## Problem statement
Word for word, restate the listing; omit the pictures.

## Data extract
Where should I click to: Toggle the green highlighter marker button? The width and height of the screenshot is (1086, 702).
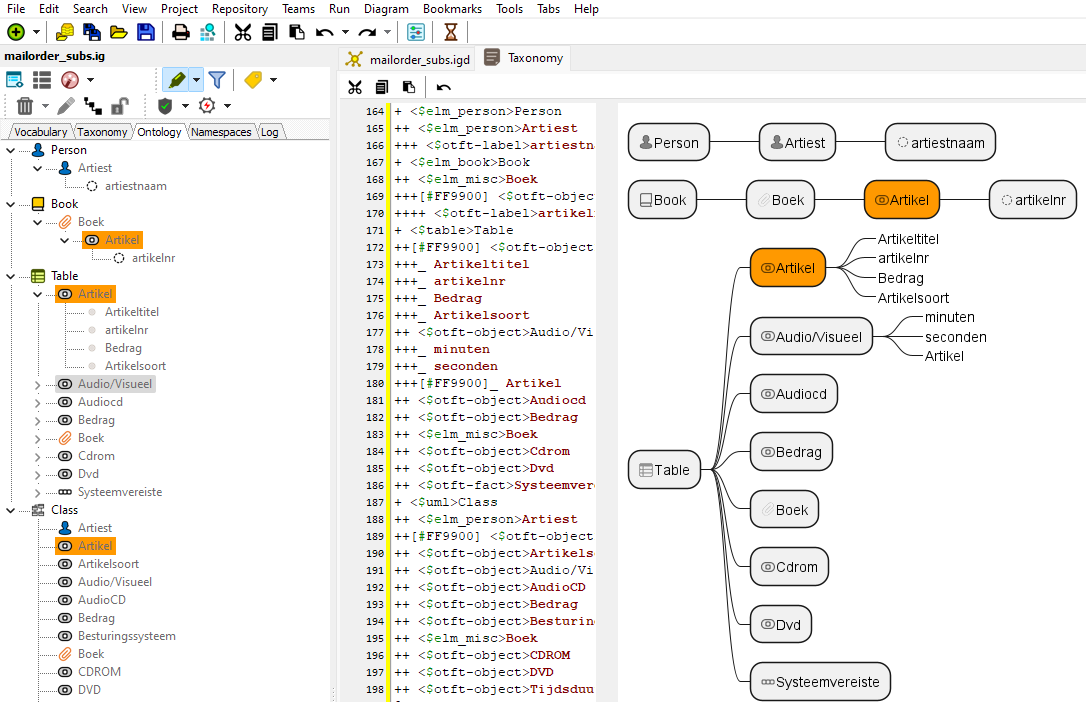(176, 80)
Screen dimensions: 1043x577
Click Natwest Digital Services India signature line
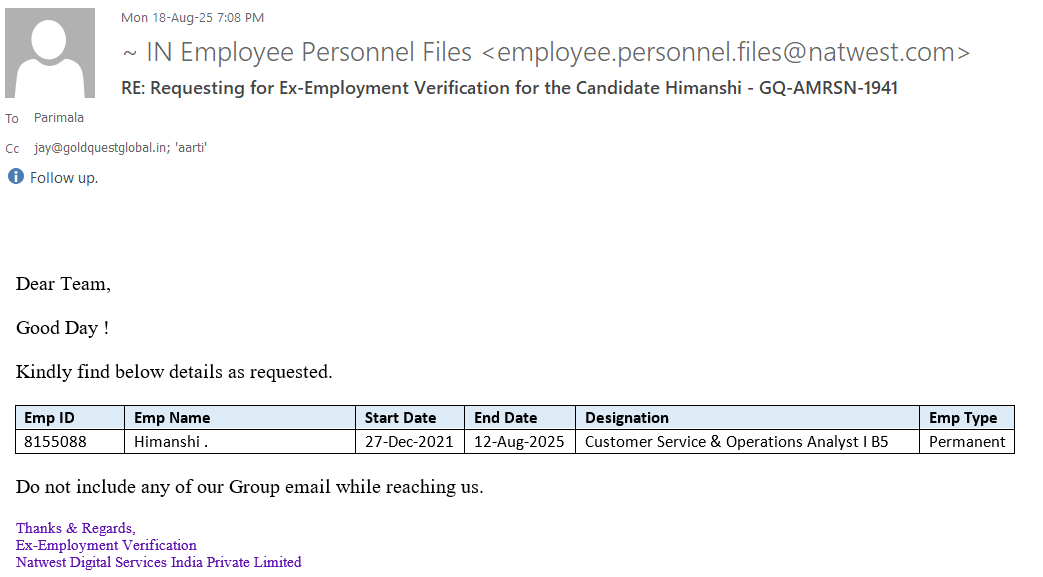[x=159, y=562]
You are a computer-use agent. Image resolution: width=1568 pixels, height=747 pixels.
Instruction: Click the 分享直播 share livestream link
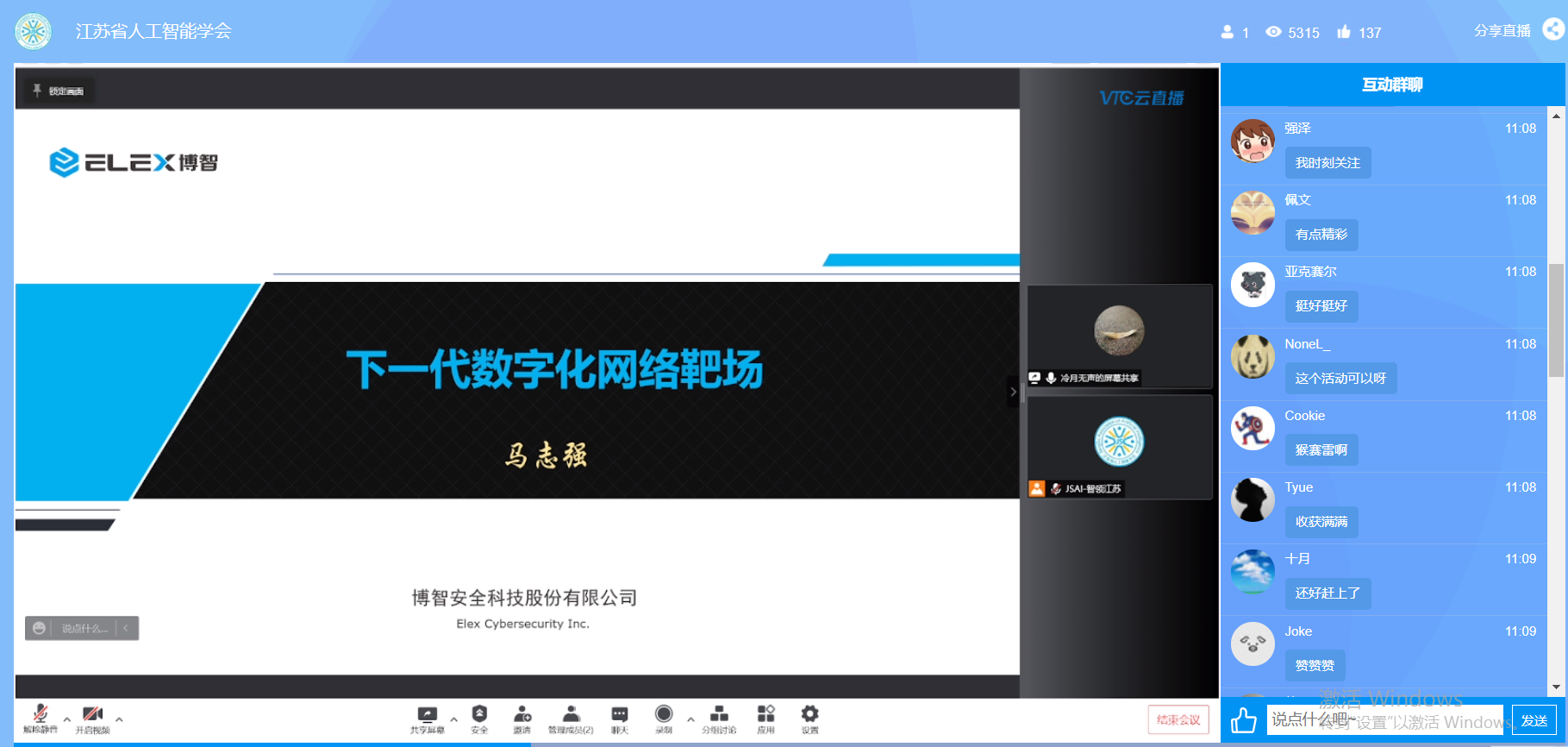1502,31
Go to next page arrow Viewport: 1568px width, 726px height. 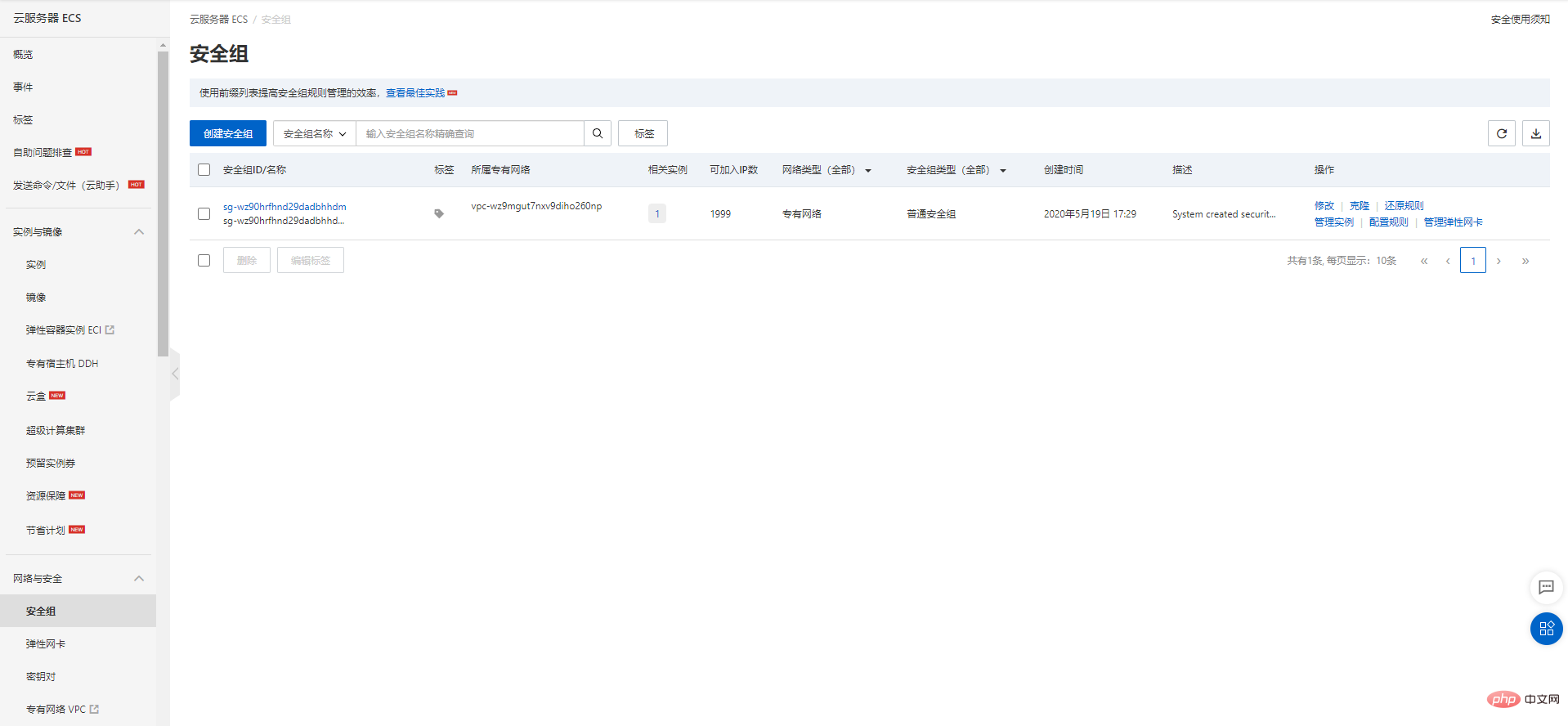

## Your response
Where should I click to: Toggle the green highlighter marker button? The width and height of the screenshot is (1086, 702).
(176, 80)
Screen dimensions: 1043x577
Click Natwest Digital Services India signature line
[x=159, y=562]
You are a computer-use agent. Image resolution: width=1568 pixels, height=747 pixels.
Instruction: Click the 分享直播 share livestream link
1502,31
Go to next page arrow Viewport: 1568px width, 726px height. 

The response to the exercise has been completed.